To elucidate the underlying mechanism further, additional functional assays were conducted. The EdU incorporation assay demonstrated a substantial increase in the proliferation capacity of Hep3B and HepG2 cells in the presence of the Let-7b-5p inhibitor, indicating a reversal of the inhibitory effect on cell proliferation (Figure 6B). The Transwell migration assay further corroborated this finding, showing a significant increase in the number of transmembrane cells for both Hep3B and HepG2 cells when the Let-7b-5p inhibitor was added, in comparison to the group solely overexpressing Let-7b-5p and the control groups (Figure 6C).

PI staining assay provided evidence for a corresponding decrease in apoptosis rates among Hep3B and HepG2 cells in the inhibitor group, suggesting a suppression of the apoptotic effect ordinarily exerted by Let-7b-5p (Figure 6D).

Collectively, these findings suggest that the activation of the IGF1R/AKT/mTOR signaling pathway not only reverses the inhibitory influence of Let-7b-5p on cell proliferation but also promotes the malignant progression of HCC.

3.7 Let-7b-5p Inhibited HCC Progression In Vivo

To validate the in vivo inhibitory effect of Let-7b-5p on HCC progression, an experimental mouse model was established by injecting HepG2 cells from the Ctrl, Ctrl-OE, and Let-7b-5p-OE groups into mice. Tumor growth was monitored weekly by measuring tumor sizes and calculating tumor volumes to assess the growth rates. The results revealed that mice in the Let-7b-5p-OE group exhibited significantly smaller tumor sizes compared to the Ctrl and Ctrl-OE groups (Figure 7A,B). Meanwhile, compared with the Ctrl and Ctrl-OE groups, the tumor weight of mice in the Let-7b-5p-OE group was significantly smaller (Figure 7D), indicating that Let-7b-5p overexpression inhibits HCC growth in vivo.

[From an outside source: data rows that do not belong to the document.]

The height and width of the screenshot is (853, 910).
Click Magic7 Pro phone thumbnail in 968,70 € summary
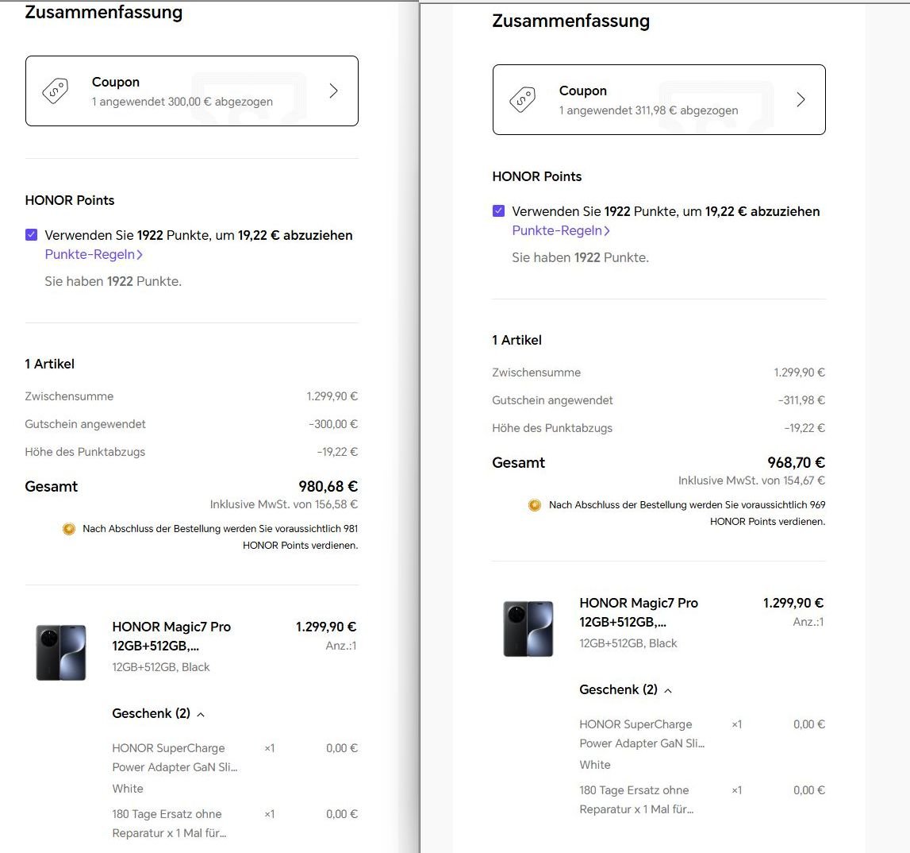(528, 628)
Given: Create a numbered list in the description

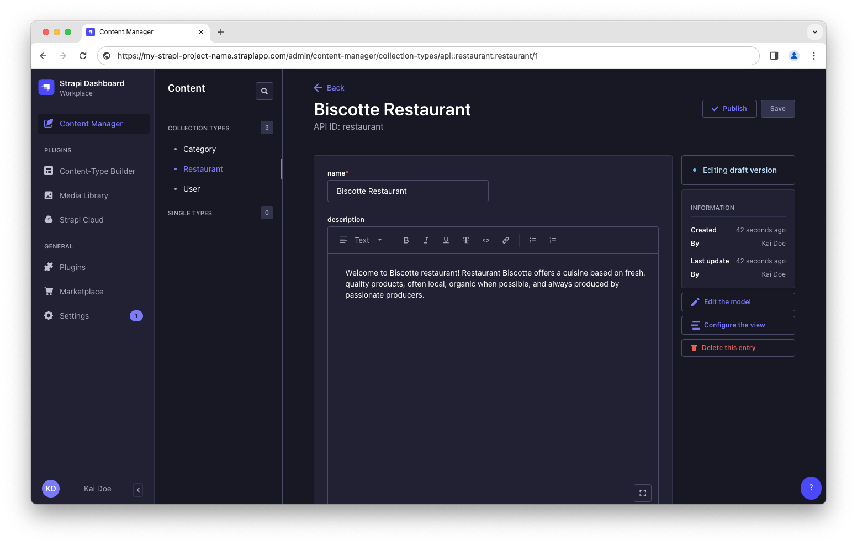Looking at the screenshot, I should pos(552,240).
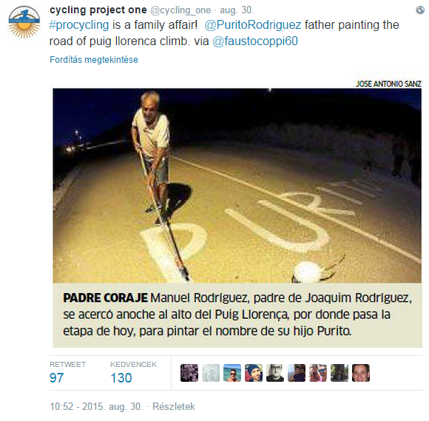Open the tree trunk photo avatar
The image size is (429, 421).
340,373
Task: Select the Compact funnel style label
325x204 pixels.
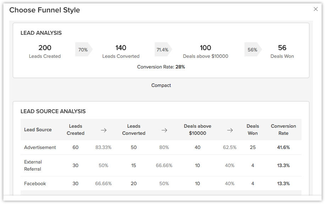Action: [x=161, y=86]
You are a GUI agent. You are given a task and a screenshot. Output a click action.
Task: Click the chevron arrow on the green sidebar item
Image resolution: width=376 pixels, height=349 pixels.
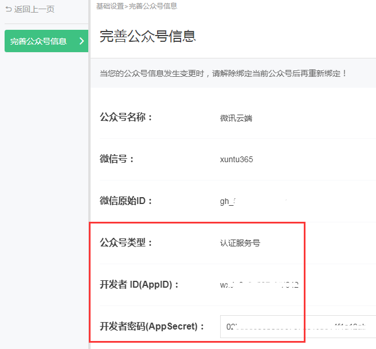click(x=81, y=41)
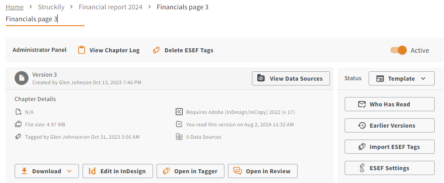Go to Home breadcrumb
The height and width of the screenshot is (183, 444).
tap(15, 7)
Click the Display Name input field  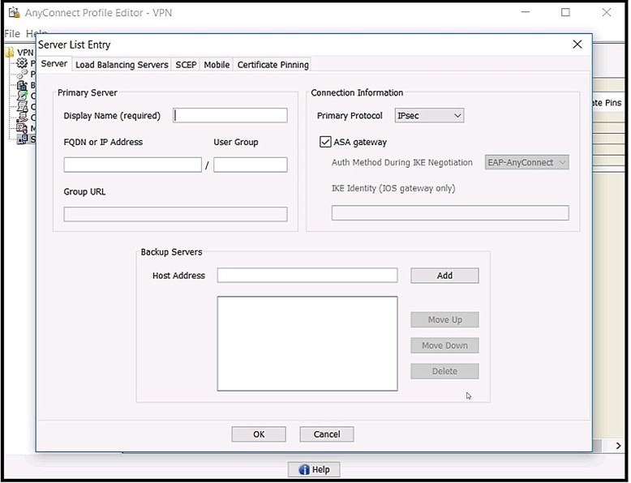[x=230, y=116]
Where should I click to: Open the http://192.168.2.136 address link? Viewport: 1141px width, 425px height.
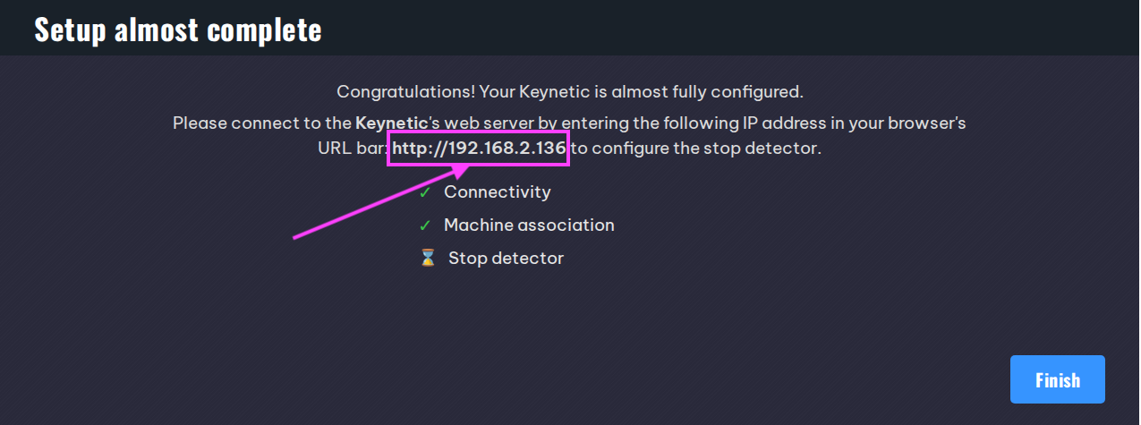coord(479,149)

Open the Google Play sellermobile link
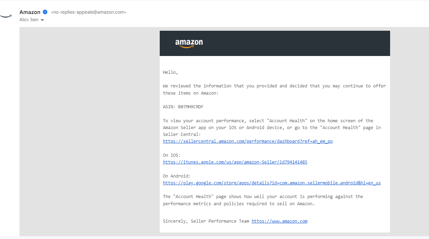pyautogui.click(x=272, y=183)
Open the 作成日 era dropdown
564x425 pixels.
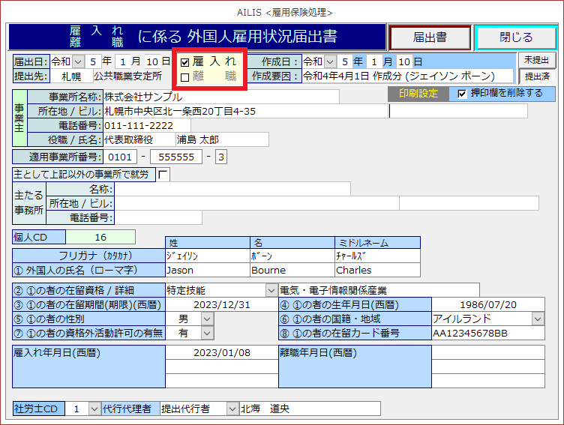click(330, 61)
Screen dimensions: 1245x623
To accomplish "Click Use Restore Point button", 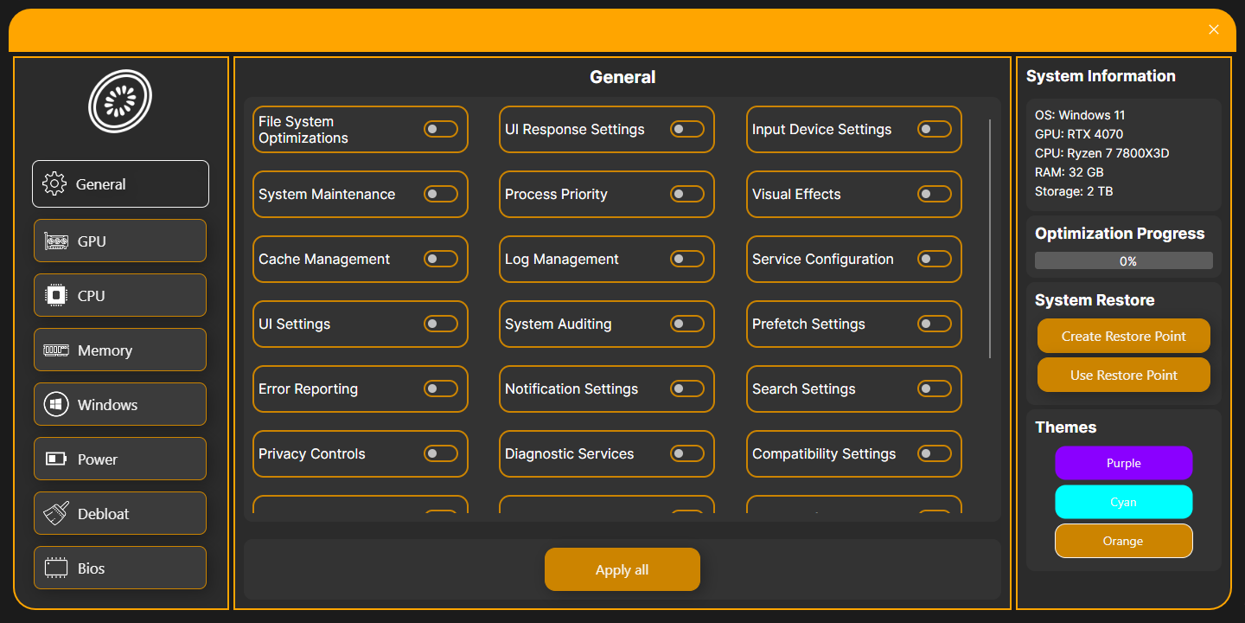I will click(1123, 375).
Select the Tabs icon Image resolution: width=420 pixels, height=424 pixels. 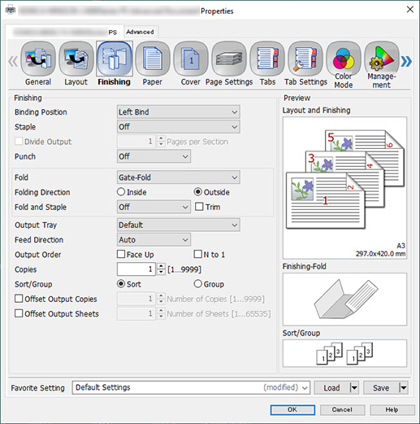click(x=267, y=59)
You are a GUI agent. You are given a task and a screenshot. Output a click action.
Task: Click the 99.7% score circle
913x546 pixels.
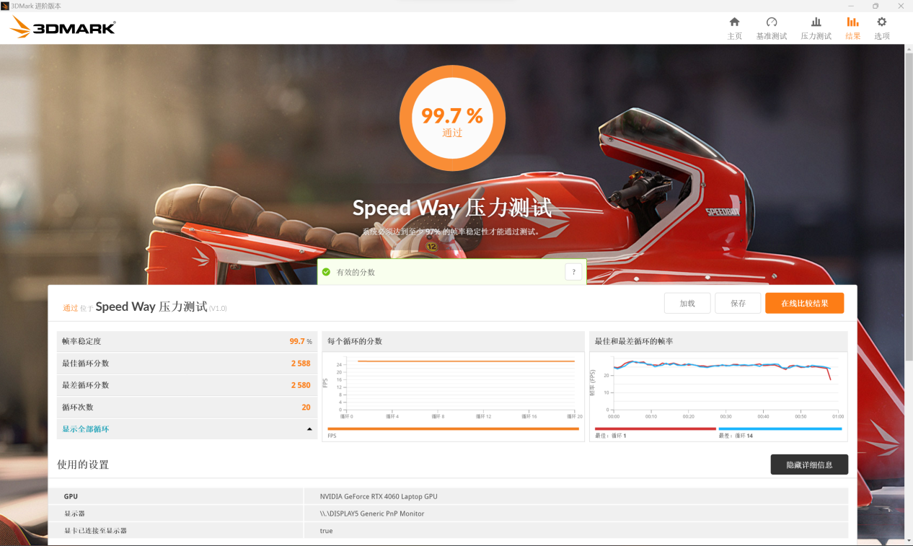(452, 118)
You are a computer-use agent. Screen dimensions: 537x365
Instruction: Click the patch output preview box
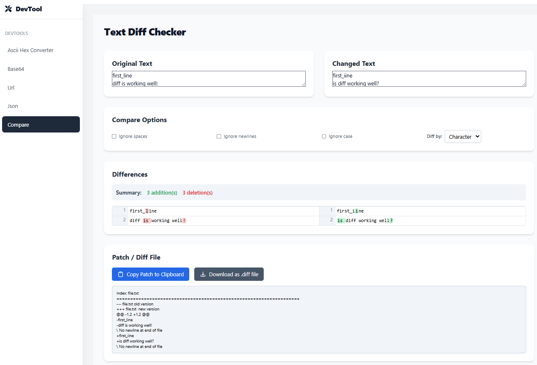[319, 320]
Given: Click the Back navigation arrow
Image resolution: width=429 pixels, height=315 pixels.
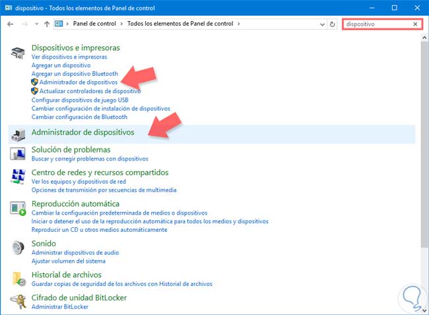Looking at the screenshot, I should pos(11,24).
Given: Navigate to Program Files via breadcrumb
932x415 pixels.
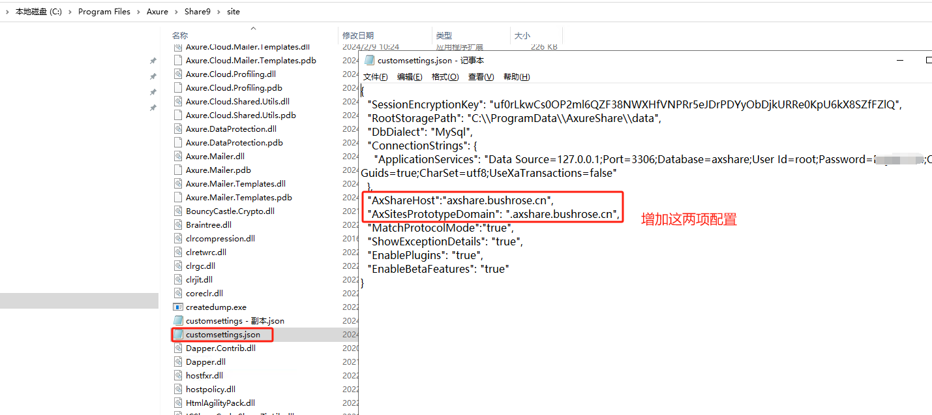Looking at the screenshot, I should pos(104,11).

In addition, to explore the potential mechanism of Let-7b-5p in HCC suppression, tumor tissue sections from each group were immunohistochemically stained for the evaluation of IGF1R and Ki67 expression, which are indicative of cell proliferation and signaling pathway activation, respectively. The staining results demonstrated downregulated expression levels of IGF1R and Ki67 in the Let-7b-5p-OE group, suggesting suppressed cell proliferation and signaling activity(Figure 7C), Mechanism diagram of Let-7b-5p inhibiting HCC growth (Figure 7E).

Taken together, these in vivo findings provide robust evidence that Let-7b-5p overexpression inhibits the growth of HCC tumors, supporting the hypothesis that Let-7b-5p plays a crucial role in the retardation of HCC oncogenic progression. This study underscores the potential of targeting Let-7b-5p as a therapeutic strategy for the treatment of HCC.